= Exercise aim =
Exact copies of the lines from the one with "At what coordinates" through the last line of the entries, and no pictures, make up the answer.

Collected data:
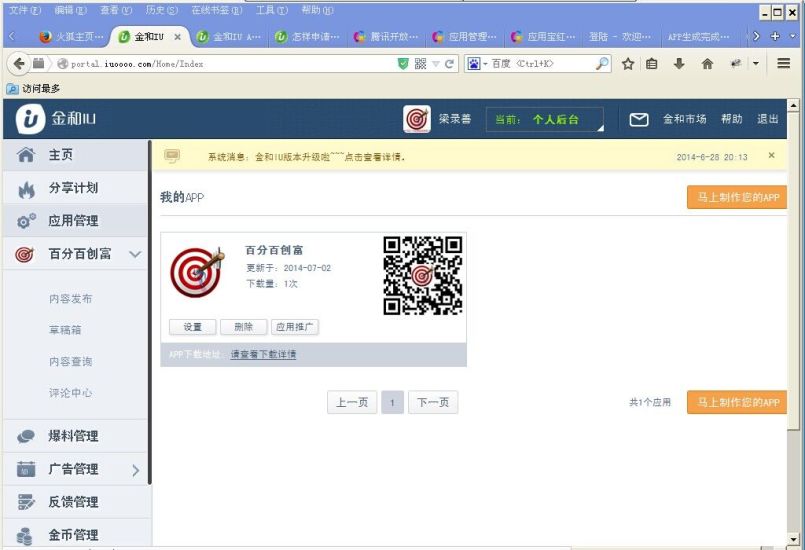805x550 pixels.
Task: Dismiss the system message notification bar
Action: tap(771, 156)
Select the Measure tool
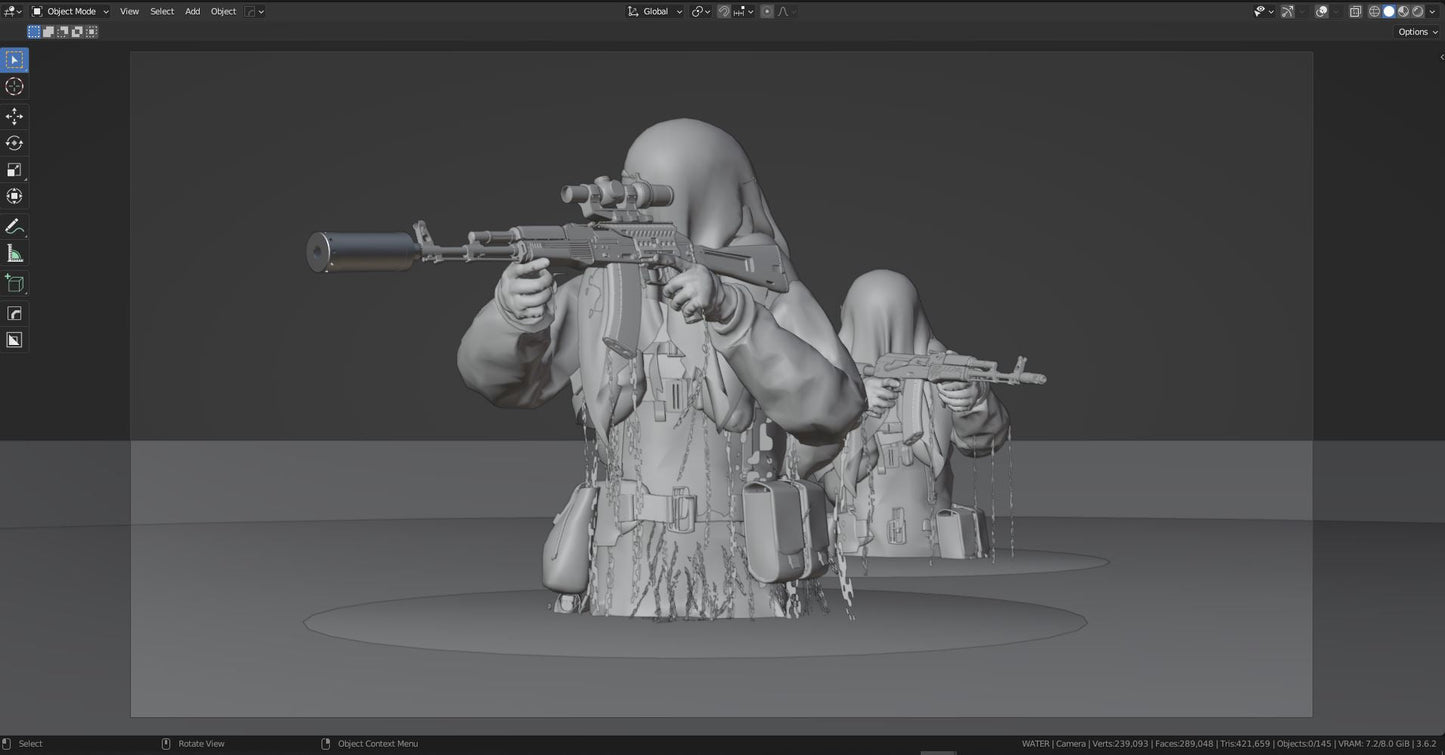This screenshot has width=1445, height=755. (x=14, y=252)
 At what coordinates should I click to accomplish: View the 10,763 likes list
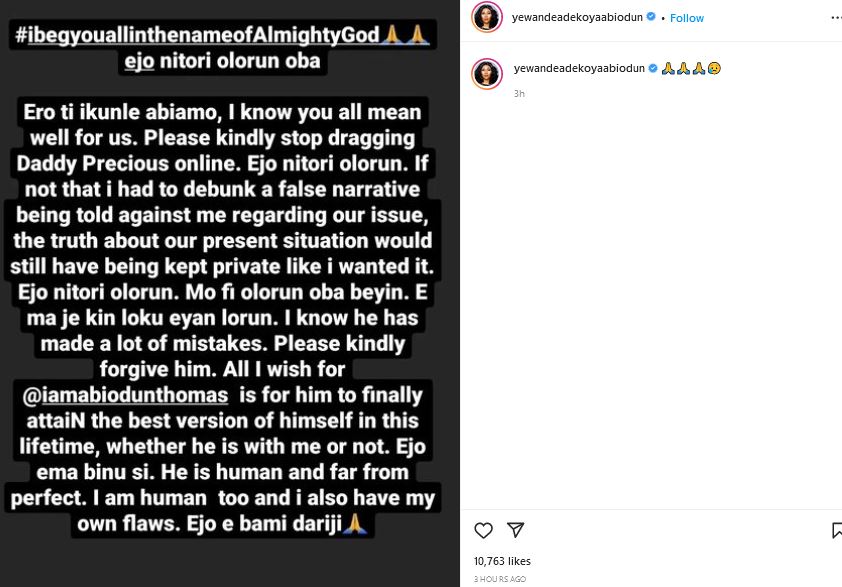502,561
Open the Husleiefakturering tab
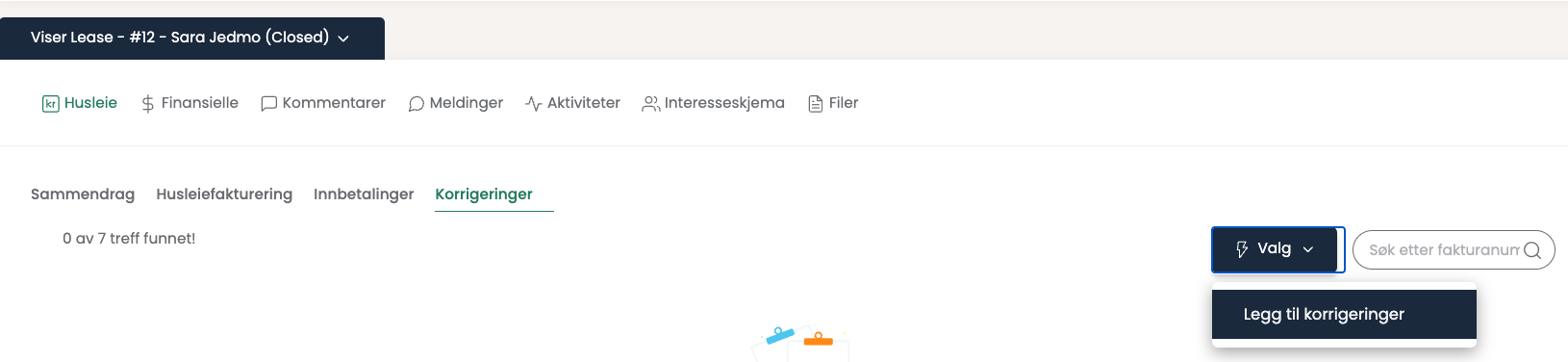Image resolution: width=1568 pixels, height=362 pixels. pos(224,194)
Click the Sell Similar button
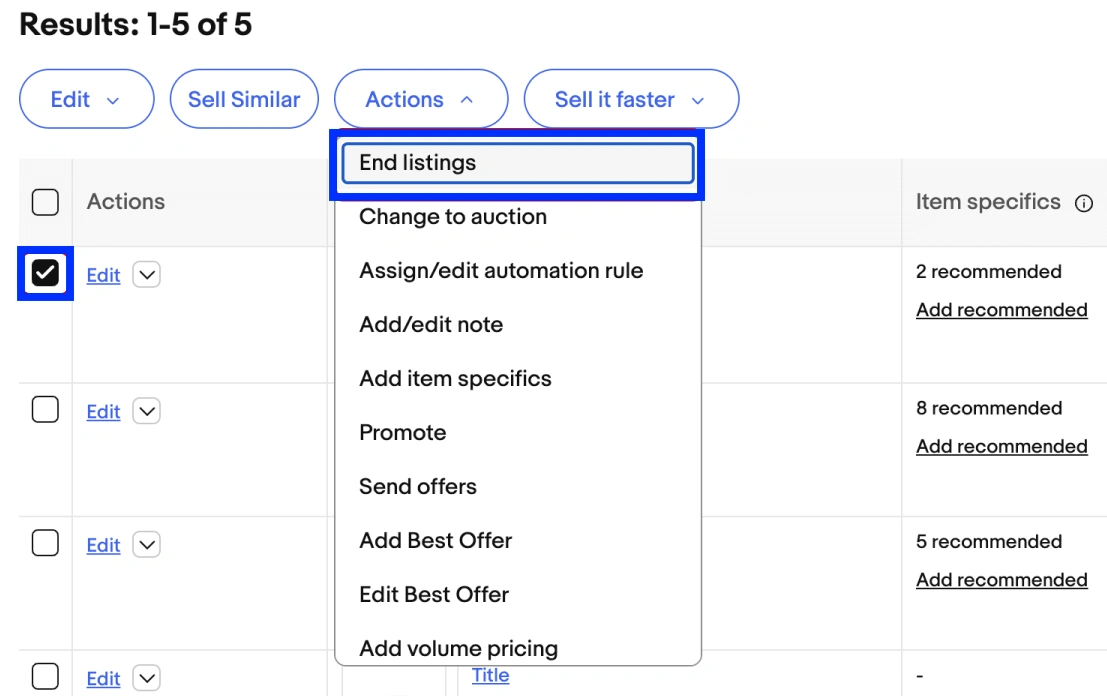1107x696 pixels. pos(244,99)
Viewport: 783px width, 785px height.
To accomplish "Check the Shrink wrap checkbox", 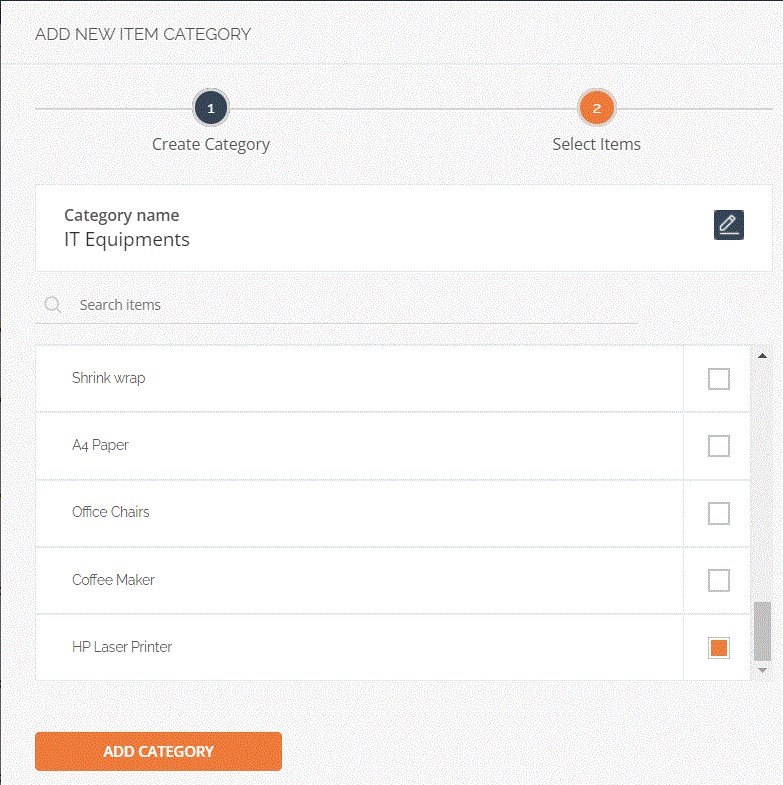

= Answer to the problem =
 At what coordinates should I click to accomplish: View the 10,763 likes list
502,561
Open the Husleiefakturering tab
Image resolution: width=1568 pixels, height=362 pixels. pos(224,194)
Click the Sell Similar button
1107x696 pixels. pos(244,99)
Viewport: 783px width, 785px height.
To accomplish "Check the Shrink wrap checkbox", 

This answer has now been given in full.